Erklärt von Rechtsanwalt Gerhard Ruby, Spezialist Erbrecht.

Die Bewertung des Nachlasses hat große Bedeutung bei der Berechnung des Pflichtteils.

Für die Bewertung müssen zum einen die einzelnen Vermögenswerte erfasst und bewertet werden. Zum anderen sind dann die vom Erblasser hinterlassenen Schulden abzuziehen.

Bei der Bewertung der Nachlassgegenstände kommt es auf deren Verkehrswert an (Verkehrswert ist der wirkliche Wert, der bei einem Verkauf vom Käufer zu zahlen wäre).

Bei Wertpapieren ist das der Kurswert am Todestag des Erblassers.

Hatte der Erblasser Gesellschaftsanteile, ein Handelsgeschäft eine Firma oder eine Praxis, ist für die Bewertung maßgebend, was ein Außenstehender für die Anteile zahlen würde.

Bei Immobilien ist der auf dem freien Markt erzielbare Preis heranzuziehen.
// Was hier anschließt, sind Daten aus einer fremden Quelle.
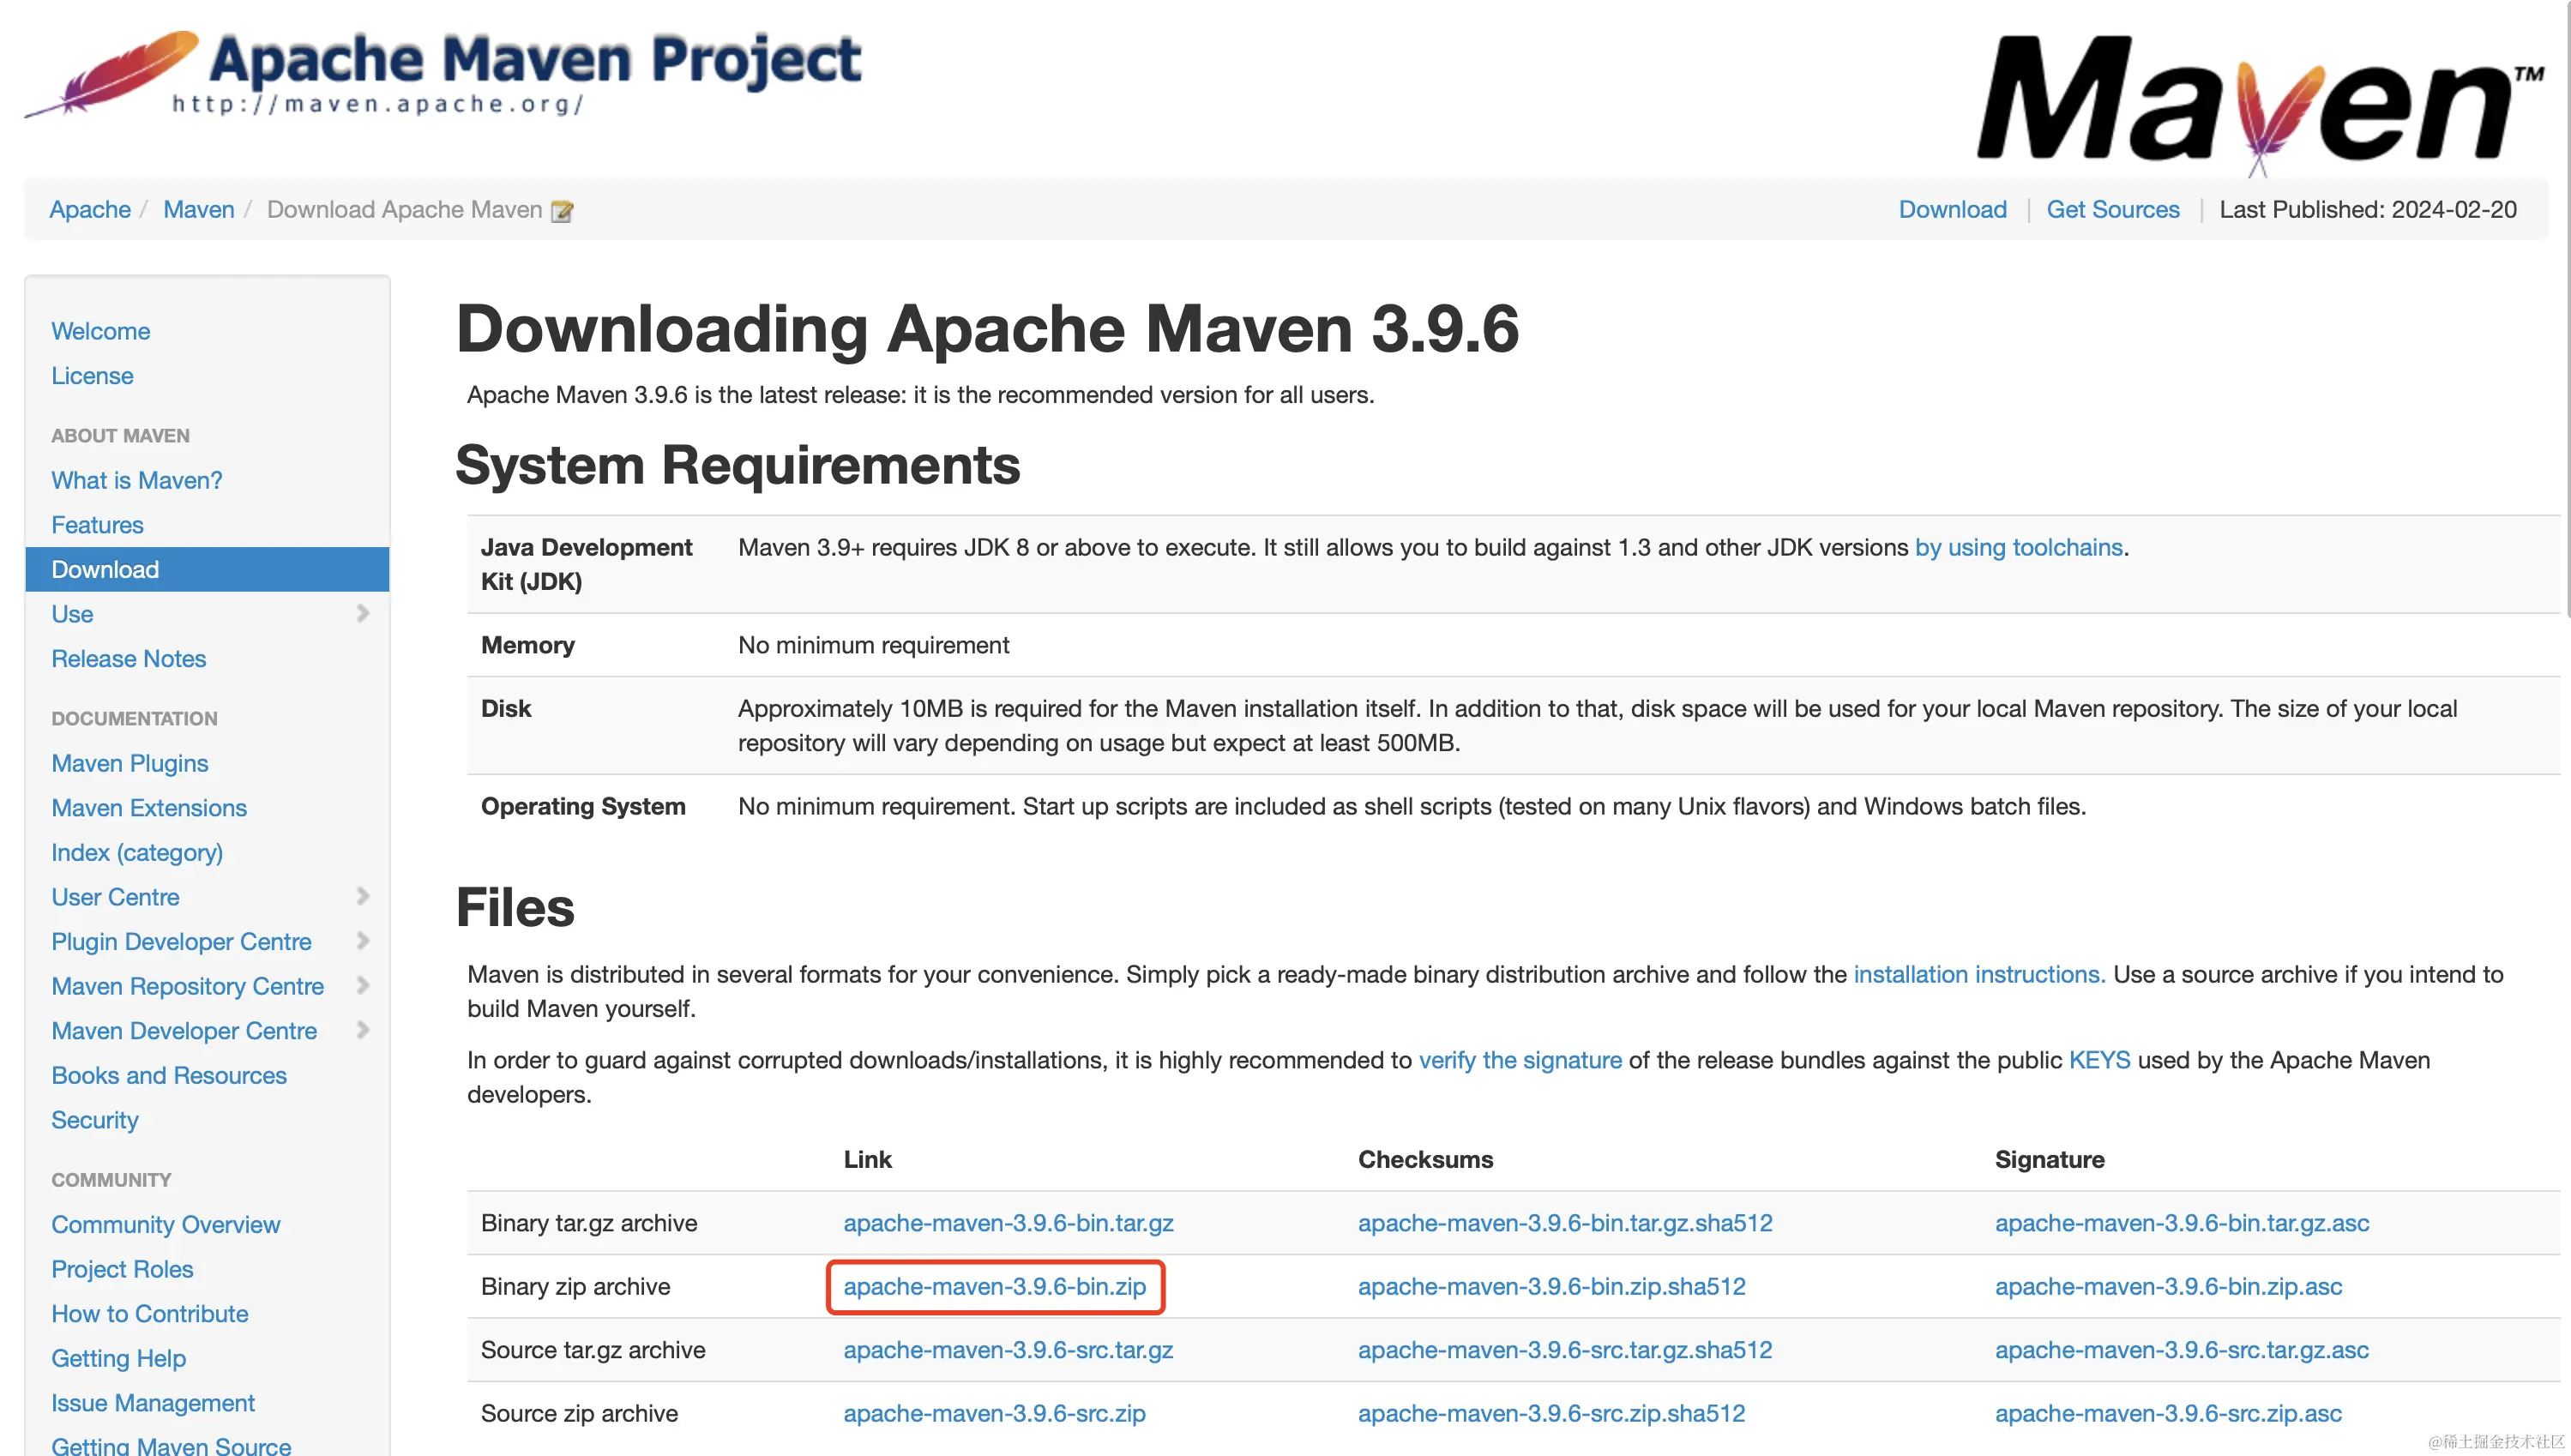Viewport: 2571px width, 1456px height.
Task: Download apache-maven-3.9.6-bin.tar.gz
Action: click(x=1008, y=1222)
Ist ein Mietshaus Teil des Nachlasses, wird nach dem Ertragswertverfahren auf die erzielten Mieten abgestellt.

Bei einem selbst genutzten Eigenheim ist nach dem Sachwertverfahren zu ermitteln, was es kosten würde dieses Haus heute zu bauen. Im Anschluss wird dann das Alter des Hauses wertmindernd berücksichtigt.
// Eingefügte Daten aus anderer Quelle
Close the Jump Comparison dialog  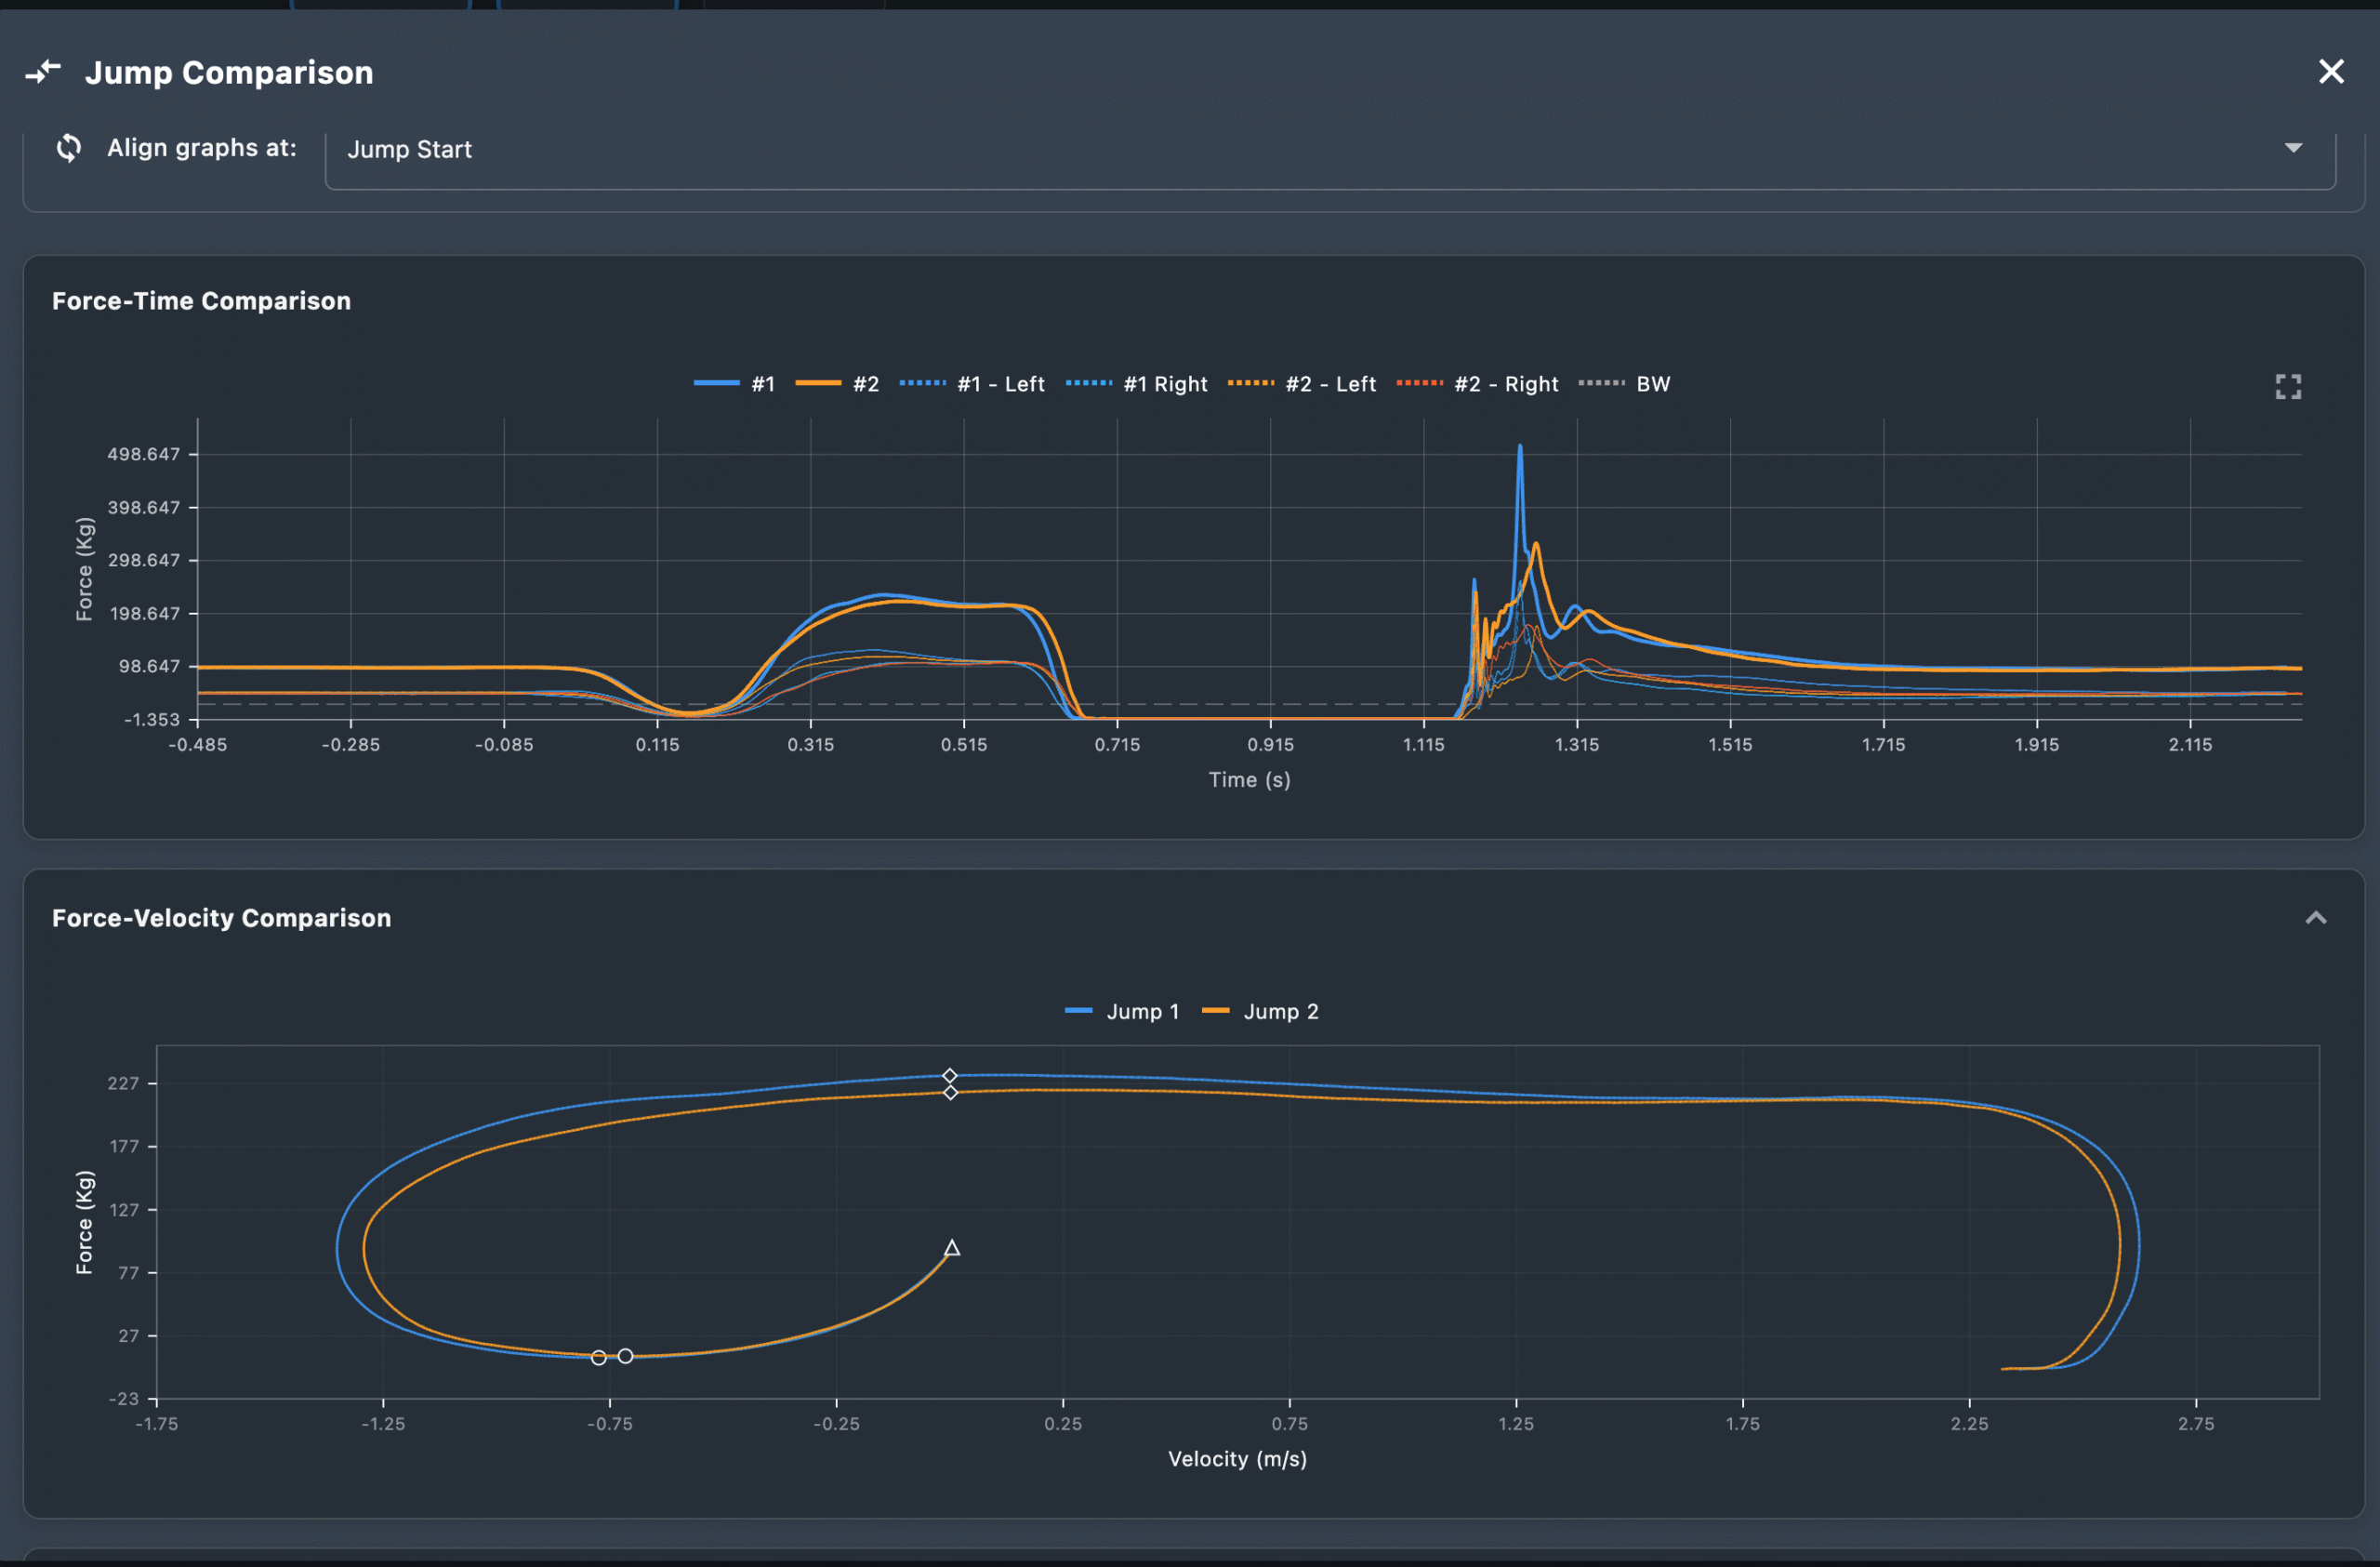2331,72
Der Wert eines unbebauten Grundstücks ist nach dem Bodenrichtwert zu ermitteln, der bei den Gutachterausschüssen der Gemeinde erfragt werden kann.

Vom Nachlass abzuziehen sind die Schulden des Erblassers (worunter auch Steuerschulden des Erblassers fallen, die zum Zeitpunkt des Erbfalls schon bestanden), die Zugewinnausgleichsforderung und der Voraus des überlebenden Ehegatten und sonstige mit dem Erbfall zusammenhängende Kosten wie Beerdigungs-, Nachlassverwaltungs- und Prozesskosten.

Nicht in Abzug zu bringen sind der Dreißigste, Vermächtnisse, Auflagen, und die Erbschaftssteuer des jeweils Erb- und Pflichtteilsberechtigten.